| This is a great article. Rabbitholed a tiny bit on this part: > Big companies got the law changed to enable ocean carriers to offer secret discounts in exchange for volume guarantees. To an article linked in the first article: https://www.hklaw.com/en/insights/publications/2018/12/congr... > The last amendment to the Shipping Act occurred in 1998 as the Ocean Shipping Reform Act of 1998, following a five-year study of the effect of the Shipping Act on maritime trade and commerce. The 1998 amendment allowed carriers and shippers to enter confidential rate agreements providing discounted rates in exchange for cargo volume commitments.
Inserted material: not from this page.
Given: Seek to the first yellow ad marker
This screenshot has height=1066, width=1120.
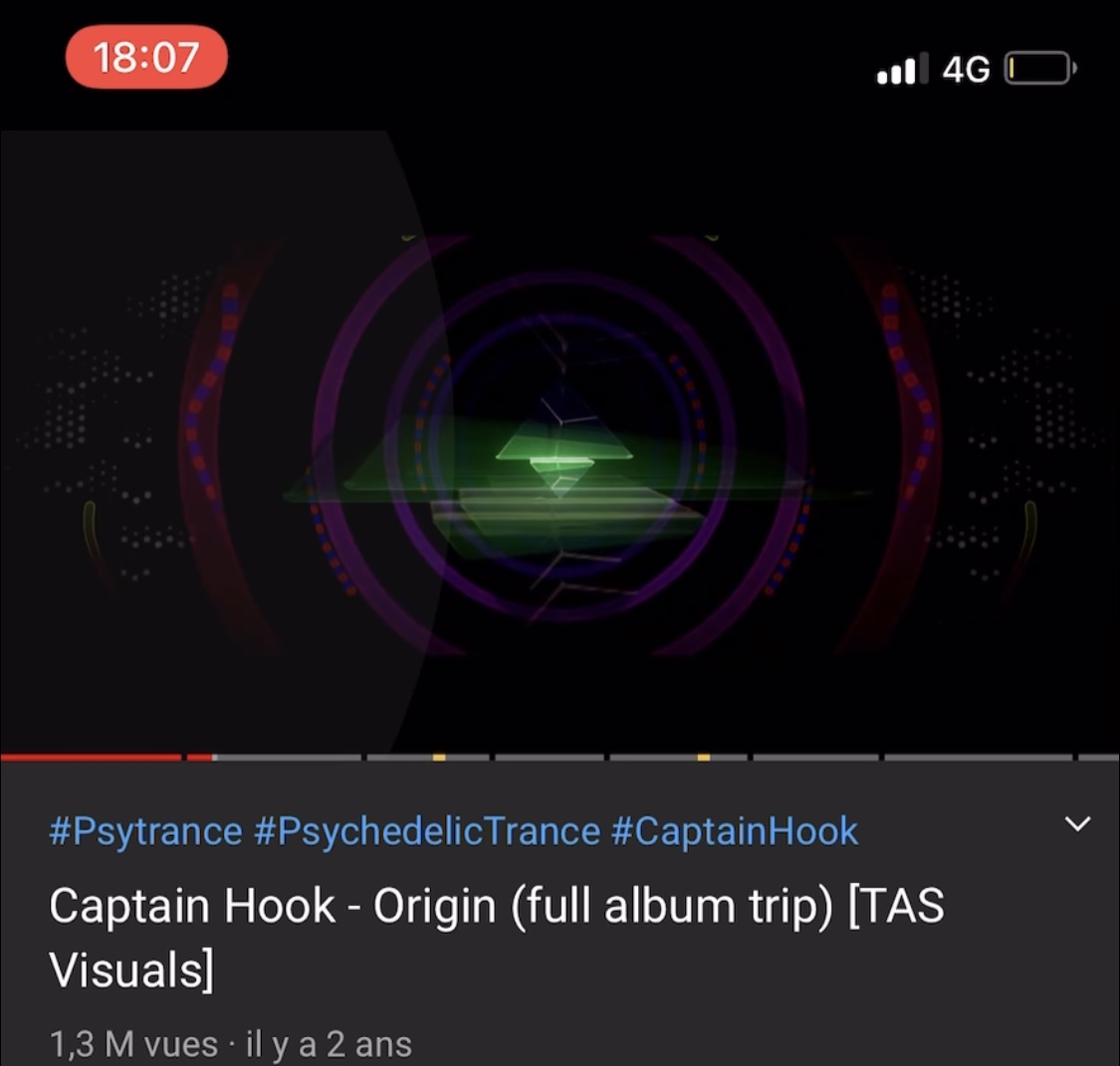Looking at the screenshot, I should click(439, 756).
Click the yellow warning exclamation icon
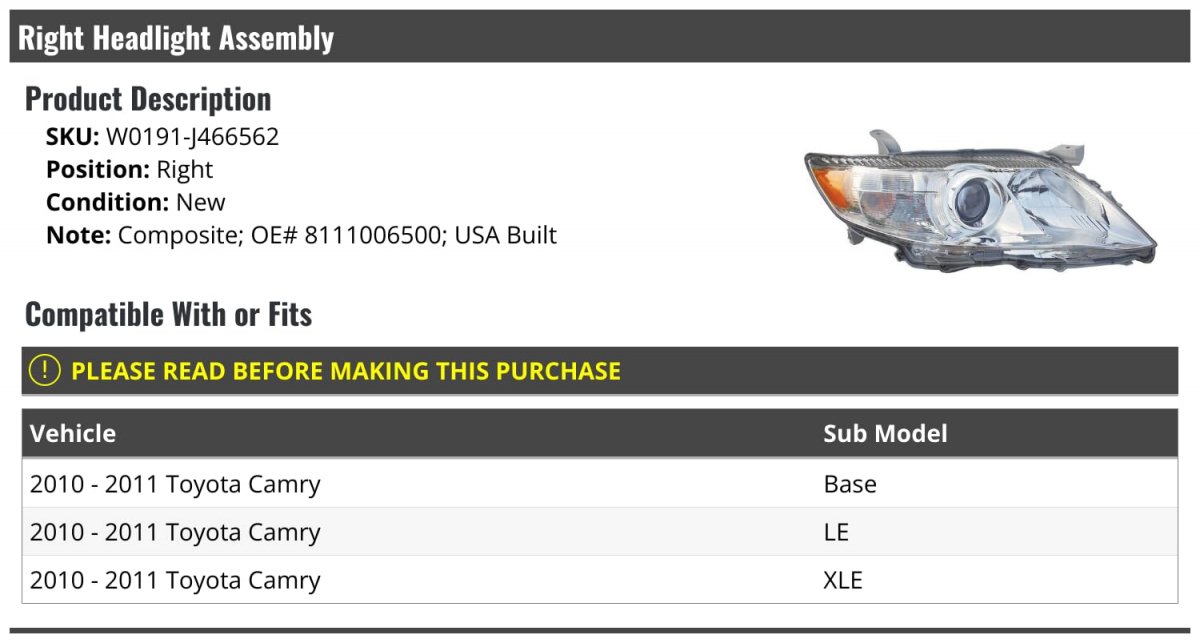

In 2005, the FMC issued a regulatory ruling extending authority to non-vessel operating common carriers (NVOCCs) to enter such confidential rate agreements with shippers. > After the 1998 amendment, the maritime industry experienced significant and widespread consolidation. In addition to carrier mergers and acquisitions concentrating the bulk of containership capacity in U.S. trades to fewer than a dozen large carriers, the formation of vessel carrier alliances caused further substantial consolidation. Currently, there are three major carrier alliances representing 80 percent of all container trade. Within the alliances, there has been further consolidation, e.g., the creation of Ocean Network Express (ONE) by the merger of Japanese carriers. Damn. |
https://en.wikipedia.org/wiki/Standard_Oil#Monopoly_charges_...
Rabbithole indeed. Here's notes from a meeting of the HoR Judiciary Committee in 1999, "ANTITRUST ASPECTS OF THE OCEAN SHIPPING REFORM ACT OF 1998": http://commdocs.house.gov/committees/judiciary/hju62447.000/...
TIL that ocean carriers have apparently been exempt from antitrust laws since ~1916.